(Dataset excerpts)

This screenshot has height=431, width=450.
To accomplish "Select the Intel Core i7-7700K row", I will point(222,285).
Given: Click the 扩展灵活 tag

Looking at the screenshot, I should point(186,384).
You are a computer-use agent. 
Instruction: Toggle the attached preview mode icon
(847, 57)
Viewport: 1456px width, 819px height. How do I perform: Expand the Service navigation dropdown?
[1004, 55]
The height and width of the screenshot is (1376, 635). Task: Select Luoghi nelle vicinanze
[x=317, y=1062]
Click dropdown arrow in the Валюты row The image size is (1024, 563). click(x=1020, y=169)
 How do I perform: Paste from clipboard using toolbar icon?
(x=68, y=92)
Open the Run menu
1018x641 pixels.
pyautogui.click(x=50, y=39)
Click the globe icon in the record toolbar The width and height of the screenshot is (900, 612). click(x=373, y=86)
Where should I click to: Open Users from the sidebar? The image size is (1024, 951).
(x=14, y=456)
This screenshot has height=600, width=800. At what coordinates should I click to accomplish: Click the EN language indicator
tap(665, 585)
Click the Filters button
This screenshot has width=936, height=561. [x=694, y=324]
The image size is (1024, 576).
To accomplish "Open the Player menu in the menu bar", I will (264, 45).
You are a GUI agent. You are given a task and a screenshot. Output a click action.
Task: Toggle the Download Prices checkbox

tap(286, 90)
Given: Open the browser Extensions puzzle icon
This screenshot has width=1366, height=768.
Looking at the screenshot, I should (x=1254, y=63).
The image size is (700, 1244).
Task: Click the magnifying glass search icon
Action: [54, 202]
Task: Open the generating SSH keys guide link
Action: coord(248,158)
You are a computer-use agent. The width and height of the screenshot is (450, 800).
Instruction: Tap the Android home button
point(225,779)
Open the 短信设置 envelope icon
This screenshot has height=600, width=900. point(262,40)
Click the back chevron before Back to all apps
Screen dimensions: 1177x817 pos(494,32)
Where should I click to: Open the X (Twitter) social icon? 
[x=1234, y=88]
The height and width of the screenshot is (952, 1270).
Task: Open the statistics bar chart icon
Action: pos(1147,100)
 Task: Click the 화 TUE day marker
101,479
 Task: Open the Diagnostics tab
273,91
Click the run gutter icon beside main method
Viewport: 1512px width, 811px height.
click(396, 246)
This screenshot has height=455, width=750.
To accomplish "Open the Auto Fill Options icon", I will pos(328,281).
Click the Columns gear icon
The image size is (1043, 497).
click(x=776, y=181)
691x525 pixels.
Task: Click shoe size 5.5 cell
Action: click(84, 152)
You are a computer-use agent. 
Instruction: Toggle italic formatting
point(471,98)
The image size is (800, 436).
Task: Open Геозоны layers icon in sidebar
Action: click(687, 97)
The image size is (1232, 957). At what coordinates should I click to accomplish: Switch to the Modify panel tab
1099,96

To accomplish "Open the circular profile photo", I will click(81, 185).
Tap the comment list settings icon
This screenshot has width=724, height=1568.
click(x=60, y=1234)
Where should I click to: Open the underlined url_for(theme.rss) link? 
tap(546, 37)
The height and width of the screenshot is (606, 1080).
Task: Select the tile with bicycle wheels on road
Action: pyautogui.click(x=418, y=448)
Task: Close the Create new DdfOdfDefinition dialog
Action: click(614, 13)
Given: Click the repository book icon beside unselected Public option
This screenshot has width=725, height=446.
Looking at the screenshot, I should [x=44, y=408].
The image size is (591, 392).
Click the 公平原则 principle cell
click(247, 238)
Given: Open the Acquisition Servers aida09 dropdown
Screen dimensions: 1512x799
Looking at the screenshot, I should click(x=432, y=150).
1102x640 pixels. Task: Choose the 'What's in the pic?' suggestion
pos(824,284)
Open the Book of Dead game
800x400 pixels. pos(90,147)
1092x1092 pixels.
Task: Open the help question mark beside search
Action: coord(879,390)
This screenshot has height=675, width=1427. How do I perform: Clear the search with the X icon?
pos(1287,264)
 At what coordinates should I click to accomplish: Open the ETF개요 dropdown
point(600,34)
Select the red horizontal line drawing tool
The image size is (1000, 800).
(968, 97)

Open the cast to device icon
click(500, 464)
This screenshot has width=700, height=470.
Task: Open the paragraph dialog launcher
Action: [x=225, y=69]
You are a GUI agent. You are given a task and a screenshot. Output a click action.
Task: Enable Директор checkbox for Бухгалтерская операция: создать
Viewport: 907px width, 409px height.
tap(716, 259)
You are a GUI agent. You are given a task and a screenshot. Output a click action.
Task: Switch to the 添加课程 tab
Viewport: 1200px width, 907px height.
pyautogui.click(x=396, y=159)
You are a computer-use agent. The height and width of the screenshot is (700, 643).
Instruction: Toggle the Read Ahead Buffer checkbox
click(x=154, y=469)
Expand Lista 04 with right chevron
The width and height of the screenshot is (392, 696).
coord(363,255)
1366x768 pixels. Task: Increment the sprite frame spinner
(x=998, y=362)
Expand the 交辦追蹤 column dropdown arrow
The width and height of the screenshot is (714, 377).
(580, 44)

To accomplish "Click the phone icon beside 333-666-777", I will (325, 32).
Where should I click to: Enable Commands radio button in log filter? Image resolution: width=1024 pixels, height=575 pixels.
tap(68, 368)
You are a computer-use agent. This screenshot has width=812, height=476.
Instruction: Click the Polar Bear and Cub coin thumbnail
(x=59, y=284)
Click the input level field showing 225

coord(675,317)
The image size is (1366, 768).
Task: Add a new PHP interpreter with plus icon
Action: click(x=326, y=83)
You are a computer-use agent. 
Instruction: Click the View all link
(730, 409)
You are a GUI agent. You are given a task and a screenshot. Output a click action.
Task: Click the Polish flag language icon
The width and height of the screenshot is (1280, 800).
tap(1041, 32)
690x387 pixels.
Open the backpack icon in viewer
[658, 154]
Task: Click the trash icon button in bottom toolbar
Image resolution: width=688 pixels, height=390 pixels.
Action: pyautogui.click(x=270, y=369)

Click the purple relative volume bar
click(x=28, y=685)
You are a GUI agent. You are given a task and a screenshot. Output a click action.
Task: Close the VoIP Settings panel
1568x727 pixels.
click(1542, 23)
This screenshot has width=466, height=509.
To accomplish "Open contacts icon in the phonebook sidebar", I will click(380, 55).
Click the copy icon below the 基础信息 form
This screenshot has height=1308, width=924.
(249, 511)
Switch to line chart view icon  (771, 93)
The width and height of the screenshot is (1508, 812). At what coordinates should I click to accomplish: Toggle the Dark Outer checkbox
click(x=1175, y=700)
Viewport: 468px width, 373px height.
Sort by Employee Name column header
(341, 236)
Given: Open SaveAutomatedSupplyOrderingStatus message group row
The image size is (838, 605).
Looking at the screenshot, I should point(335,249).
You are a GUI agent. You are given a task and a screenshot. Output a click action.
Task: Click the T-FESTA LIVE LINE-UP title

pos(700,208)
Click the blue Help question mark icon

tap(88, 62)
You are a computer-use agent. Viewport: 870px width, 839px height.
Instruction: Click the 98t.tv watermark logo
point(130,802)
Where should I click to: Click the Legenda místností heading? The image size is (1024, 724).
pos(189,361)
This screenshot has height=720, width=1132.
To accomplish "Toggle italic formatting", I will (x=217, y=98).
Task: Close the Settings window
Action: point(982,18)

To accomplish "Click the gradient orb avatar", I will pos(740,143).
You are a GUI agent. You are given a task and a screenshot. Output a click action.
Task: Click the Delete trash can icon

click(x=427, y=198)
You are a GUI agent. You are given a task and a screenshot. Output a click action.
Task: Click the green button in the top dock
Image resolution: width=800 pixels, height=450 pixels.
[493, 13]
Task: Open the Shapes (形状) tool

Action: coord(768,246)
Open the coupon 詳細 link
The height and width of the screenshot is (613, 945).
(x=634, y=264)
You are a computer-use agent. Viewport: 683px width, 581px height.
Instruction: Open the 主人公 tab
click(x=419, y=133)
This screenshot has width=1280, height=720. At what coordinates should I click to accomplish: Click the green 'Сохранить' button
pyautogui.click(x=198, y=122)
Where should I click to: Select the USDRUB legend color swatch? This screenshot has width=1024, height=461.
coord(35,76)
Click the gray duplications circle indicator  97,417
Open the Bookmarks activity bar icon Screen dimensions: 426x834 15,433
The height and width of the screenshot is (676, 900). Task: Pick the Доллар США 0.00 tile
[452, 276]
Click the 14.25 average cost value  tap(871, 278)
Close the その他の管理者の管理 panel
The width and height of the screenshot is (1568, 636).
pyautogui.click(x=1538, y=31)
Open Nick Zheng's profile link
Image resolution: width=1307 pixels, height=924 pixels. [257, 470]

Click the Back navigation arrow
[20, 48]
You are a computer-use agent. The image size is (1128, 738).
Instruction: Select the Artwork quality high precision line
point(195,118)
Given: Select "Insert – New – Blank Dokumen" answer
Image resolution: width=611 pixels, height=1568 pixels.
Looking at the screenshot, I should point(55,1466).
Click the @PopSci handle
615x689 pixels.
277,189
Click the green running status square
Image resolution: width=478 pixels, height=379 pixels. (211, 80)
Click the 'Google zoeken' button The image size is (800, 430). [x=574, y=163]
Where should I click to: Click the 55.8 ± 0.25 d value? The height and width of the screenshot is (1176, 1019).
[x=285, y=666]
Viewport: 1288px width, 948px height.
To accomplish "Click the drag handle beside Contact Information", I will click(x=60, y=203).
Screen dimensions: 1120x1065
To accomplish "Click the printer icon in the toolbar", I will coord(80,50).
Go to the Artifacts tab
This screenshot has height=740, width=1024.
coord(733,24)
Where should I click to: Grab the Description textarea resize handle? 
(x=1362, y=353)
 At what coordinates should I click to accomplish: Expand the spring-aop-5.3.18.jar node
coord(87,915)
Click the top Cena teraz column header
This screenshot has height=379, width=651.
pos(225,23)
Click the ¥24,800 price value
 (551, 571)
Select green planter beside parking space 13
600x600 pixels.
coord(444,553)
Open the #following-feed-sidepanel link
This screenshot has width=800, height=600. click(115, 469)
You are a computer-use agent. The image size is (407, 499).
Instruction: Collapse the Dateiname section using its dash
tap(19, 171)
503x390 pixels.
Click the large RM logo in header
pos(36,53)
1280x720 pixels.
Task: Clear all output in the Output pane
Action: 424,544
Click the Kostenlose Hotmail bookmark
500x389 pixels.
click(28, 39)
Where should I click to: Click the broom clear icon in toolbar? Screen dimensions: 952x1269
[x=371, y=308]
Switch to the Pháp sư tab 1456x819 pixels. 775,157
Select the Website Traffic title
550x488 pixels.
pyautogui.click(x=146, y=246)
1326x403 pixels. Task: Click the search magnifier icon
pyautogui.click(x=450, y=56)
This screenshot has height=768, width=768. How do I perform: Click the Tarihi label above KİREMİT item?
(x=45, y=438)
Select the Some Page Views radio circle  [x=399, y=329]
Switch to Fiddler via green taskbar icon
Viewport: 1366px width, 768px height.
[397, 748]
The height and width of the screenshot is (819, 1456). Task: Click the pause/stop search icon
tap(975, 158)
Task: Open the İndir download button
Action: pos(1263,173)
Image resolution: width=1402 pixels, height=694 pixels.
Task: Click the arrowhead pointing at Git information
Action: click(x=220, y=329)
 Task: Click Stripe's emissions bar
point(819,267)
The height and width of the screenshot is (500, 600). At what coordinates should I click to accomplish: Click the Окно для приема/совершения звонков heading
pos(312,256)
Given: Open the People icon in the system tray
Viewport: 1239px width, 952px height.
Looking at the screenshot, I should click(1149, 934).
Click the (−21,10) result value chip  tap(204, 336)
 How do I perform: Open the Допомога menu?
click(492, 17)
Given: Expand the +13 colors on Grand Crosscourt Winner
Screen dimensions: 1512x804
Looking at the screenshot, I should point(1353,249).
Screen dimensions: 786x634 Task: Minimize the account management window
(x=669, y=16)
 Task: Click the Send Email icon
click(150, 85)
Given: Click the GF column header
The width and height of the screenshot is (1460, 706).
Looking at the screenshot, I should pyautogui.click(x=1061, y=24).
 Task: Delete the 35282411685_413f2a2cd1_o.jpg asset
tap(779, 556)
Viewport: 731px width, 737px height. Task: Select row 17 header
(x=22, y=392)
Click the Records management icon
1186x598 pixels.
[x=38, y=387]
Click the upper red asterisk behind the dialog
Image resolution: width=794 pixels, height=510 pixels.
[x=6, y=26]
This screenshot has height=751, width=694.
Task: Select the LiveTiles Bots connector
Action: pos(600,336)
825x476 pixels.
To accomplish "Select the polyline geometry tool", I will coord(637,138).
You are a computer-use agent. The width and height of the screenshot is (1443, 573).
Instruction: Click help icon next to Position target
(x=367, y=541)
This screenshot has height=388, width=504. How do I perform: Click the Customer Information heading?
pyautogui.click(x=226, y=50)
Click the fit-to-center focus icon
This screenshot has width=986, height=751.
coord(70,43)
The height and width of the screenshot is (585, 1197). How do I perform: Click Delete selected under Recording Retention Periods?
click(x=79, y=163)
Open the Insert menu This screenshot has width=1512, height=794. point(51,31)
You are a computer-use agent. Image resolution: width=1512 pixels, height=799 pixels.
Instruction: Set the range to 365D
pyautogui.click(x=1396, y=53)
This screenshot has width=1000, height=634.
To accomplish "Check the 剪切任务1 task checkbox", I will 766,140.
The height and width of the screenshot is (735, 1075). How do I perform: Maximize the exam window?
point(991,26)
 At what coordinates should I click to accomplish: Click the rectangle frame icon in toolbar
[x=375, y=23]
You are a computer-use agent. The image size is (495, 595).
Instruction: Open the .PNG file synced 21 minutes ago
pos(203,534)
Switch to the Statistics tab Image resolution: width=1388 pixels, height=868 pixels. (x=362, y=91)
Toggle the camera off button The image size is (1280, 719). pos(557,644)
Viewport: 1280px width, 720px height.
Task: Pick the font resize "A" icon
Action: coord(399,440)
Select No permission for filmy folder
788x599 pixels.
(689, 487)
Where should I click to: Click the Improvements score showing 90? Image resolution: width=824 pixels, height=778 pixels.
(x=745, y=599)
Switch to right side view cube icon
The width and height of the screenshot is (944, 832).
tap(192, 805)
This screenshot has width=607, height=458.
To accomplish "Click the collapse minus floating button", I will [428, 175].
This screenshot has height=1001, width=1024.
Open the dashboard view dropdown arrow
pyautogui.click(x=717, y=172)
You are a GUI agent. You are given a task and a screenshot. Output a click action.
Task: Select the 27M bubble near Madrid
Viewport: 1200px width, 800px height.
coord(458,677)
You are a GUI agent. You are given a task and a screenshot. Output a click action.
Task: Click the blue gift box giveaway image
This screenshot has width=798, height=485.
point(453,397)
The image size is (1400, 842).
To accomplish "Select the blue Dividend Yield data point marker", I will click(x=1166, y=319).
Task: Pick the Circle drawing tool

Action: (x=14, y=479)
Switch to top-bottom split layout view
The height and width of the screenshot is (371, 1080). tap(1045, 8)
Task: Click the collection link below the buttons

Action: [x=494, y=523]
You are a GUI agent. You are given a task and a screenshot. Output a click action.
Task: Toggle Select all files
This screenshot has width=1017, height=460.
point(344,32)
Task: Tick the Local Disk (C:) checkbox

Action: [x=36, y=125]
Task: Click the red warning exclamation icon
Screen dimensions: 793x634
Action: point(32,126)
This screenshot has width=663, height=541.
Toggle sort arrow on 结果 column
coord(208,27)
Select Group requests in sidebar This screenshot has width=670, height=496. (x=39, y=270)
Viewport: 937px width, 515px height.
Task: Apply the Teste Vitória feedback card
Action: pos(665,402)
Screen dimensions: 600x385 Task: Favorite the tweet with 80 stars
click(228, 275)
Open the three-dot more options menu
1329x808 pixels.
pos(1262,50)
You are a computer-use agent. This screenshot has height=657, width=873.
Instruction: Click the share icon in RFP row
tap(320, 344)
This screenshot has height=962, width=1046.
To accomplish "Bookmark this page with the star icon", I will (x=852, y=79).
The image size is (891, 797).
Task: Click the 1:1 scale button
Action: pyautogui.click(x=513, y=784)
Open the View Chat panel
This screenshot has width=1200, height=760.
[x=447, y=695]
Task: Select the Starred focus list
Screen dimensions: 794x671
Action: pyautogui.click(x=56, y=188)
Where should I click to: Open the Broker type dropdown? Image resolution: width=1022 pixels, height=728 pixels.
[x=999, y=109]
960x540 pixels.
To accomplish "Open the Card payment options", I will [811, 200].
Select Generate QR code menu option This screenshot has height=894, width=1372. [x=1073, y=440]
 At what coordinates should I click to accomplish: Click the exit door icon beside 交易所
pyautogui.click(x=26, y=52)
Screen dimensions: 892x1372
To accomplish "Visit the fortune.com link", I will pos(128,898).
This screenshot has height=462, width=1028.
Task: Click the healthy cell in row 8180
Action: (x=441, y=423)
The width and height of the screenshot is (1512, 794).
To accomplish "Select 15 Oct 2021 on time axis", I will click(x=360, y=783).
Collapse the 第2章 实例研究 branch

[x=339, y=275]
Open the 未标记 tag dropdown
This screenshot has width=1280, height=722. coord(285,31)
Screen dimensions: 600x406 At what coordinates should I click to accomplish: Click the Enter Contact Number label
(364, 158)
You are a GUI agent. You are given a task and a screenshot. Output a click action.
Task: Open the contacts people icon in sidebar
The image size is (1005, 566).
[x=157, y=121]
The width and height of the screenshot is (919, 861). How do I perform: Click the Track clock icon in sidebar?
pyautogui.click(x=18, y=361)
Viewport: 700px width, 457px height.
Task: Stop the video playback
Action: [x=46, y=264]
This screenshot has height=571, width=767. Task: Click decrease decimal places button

(WORK TASK) Every line in the data that holds the string "Insert" should be copied.

(EXERCISE RESULT)
Given: Select "Insert – New – Blank Dokumen" answer
Open the Insert menu This screenshot has width=1512, height=794. point(51,31)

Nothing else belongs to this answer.